投資適格債:ICE BofA米国社債インデックスは、米国国内市場に上場する米ドル建ての投資適格社債のパフォーマンスを追跡します。指数構成銘柄は時価総額加重されています。
プライベート・クレジット:クリフウォーター・ダイレクト・レンディング・インデックスは、特定の適格性要件を条件として、上場および未上場の両方を含む事業開発会社(BDC)の原資産の資産加重パフォーマンスで表される、米国ミドルマーケット(中堅)企業貸付のレバレッジなし報酬控除前パフォーマンスを測定する指数です。
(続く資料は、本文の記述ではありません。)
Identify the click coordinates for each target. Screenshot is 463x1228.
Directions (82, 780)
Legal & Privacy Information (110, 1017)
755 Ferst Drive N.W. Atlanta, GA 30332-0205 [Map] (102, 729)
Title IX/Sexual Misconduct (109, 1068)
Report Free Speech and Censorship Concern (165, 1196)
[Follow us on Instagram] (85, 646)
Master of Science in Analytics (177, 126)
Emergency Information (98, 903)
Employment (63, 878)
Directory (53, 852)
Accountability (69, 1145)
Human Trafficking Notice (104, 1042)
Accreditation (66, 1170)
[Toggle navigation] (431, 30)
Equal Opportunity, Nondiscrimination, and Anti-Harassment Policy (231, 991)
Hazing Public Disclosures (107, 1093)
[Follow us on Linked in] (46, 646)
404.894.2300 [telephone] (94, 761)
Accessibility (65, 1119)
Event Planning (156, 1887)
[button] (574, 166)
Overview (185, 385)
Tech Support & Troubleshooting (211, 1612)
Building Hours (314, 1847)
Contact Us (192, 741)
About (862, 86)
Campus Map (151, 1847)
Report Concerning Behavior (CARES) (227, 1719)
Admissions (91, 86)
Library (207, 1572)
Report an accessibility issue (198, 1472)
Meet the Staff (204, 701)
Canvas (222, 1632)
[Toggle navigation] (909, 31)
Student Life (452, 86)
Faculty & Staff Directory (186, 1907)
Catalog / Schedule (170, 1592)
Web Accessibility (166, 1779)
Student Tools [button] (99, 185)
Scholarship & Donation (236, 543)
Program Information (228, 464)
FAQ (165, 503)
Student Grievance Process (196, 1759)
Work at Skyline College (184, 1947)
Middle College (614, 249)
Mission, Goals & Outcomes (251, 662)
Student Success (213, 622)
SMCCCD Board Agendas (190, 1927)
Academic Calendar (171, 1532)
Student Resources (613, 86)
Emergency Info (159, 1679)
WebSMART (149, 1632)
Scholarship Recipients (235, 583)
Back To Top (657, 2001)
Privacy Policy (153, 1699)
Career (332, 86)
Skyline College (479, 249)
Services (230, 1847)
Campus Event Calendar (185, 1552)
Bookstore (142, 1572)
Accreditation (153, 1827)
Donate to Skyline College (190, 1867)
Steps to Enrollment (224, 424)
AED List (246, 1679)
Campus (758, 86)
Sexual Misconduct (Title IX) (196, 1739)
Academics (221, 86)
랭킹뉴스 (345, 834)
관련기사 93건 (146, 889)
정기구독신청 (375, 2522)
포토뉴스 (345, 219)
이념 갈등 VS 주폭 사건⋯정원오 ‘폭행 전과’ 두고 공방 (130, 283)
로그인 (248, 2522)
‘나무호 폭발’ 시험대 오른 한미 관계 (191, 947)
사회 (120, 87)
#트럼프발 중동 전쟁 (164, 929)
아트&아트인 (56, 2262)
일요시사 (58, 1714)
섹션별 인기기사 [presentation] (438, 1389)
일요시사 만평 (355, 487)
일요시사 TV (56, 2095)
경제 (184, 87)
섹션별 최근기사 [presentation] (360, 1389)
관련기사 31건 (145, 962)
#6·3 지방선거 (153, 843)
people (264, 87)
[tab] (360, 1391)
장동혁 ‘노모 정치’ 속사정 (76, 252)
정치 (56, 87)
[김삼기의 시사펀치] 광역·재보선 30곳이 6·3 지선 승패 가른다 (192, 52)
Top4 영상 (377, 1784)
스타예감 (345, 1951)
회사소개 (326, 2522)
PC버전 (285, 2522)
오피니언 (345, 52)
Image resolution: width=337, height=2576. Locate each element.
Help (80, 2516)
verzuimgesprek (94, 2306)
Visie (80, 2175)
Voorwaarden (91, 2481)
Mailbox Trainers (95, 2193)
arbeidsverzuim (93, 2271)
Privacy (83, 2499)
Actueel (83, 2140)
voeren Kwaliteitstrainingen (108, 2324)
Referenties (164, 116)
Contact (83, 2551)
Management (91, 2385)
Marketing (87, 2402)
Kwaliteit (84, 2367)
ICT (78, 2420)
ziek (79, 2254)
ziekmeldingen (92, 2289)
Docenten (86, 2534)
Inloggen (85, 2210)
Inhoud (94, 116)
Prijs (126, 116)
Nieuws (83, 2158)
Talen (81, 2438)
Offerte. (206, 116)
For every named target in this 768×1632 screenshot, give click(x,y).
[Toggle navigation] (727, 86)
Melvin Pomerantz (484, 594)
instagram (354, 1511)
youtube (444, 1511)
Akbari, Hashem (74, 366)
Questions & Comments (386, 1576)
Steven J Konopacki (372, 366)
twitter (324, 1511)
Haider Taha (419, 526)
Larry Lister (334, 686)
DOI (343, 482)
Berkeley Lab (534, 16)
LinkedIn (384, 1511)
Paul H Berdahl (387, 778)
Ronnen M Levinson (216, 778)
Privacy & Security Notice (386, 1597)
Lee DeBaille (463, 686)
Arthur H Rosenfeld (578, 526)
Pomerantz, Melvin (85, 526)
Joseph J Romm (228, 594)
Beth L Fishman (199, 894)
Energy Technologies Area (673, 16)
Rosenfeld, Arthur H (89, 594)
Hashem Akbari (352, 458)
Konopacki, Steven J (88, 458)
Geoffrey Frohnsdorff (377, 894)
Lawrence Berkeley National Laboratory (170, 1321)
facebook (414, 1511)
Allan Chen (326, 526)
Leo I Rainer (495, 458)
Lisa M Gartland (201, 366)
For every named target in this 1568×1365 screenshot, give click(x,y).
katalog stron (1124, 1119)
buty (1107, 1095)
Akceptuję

シニアローン:クレディ・スイス・レバレッジド・ローン・インデックスは、米ドル建てレバレッジド・ローン市場の投資可能ユニバースを反映するように設計されています。同インデックスは、格付けが「5B」以下、無格付け場合には初期利回りスプレッドがLIBOR+125bps以上で、かつ期間1年以上の融資実行済みローンのみを含みます。
米国債:ICE BofA米国債インデックスは、バンク・オブ・アメリカ・トレジャリー・マスター・インデックスのサブセットです。このインデックスは、発行額面が2,500万ドル以上の米国債のトータル・リターン・パフォーマンスを測定します。